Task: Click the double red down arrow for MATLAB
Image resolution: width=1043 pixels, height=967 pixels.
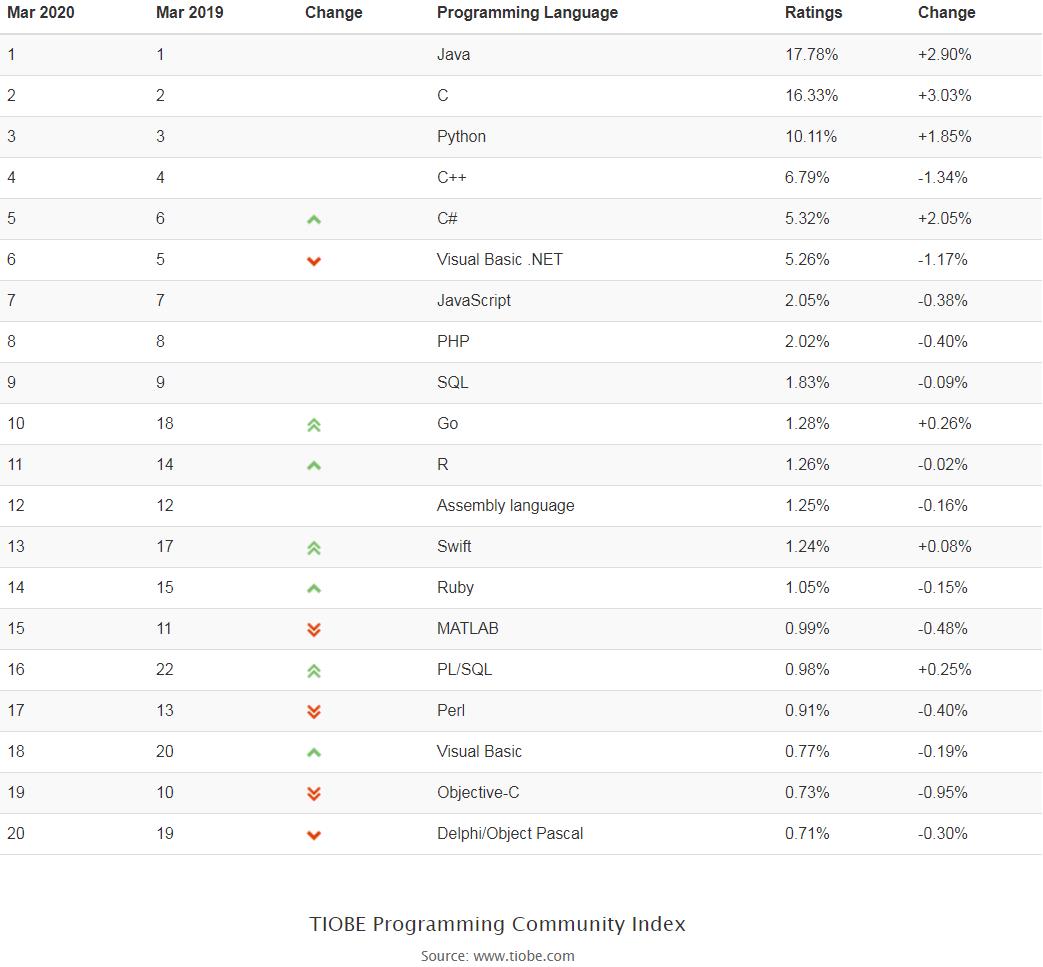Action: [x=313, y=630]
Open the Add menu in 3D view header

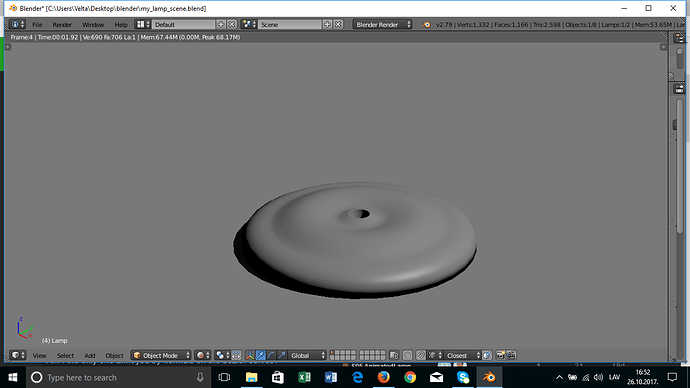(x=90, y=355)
= = = =
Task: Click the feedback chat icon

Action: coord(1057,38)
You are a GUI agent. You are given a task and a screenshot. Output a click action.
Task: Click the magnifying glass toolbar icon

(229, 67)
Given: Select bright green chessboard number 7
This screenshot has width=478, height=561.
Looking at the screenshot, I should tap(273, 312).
= = = =
=== Instructions for the task ===
Copy out only the lines of the records above from the one with "Task: Click the feedback chat icon" through the one with "Given: Select bright", exactly as they stand, both included.

=== Solution to this task ===
Task: Click the feedback chat icon

Action: coord(1057,38)
You are a GUI agent. You are given a task and a screenshot. Output a click action.
Task: Click the magnifying glass toolbar icon

(229, 67)
Given: Select bright green chessboard number 7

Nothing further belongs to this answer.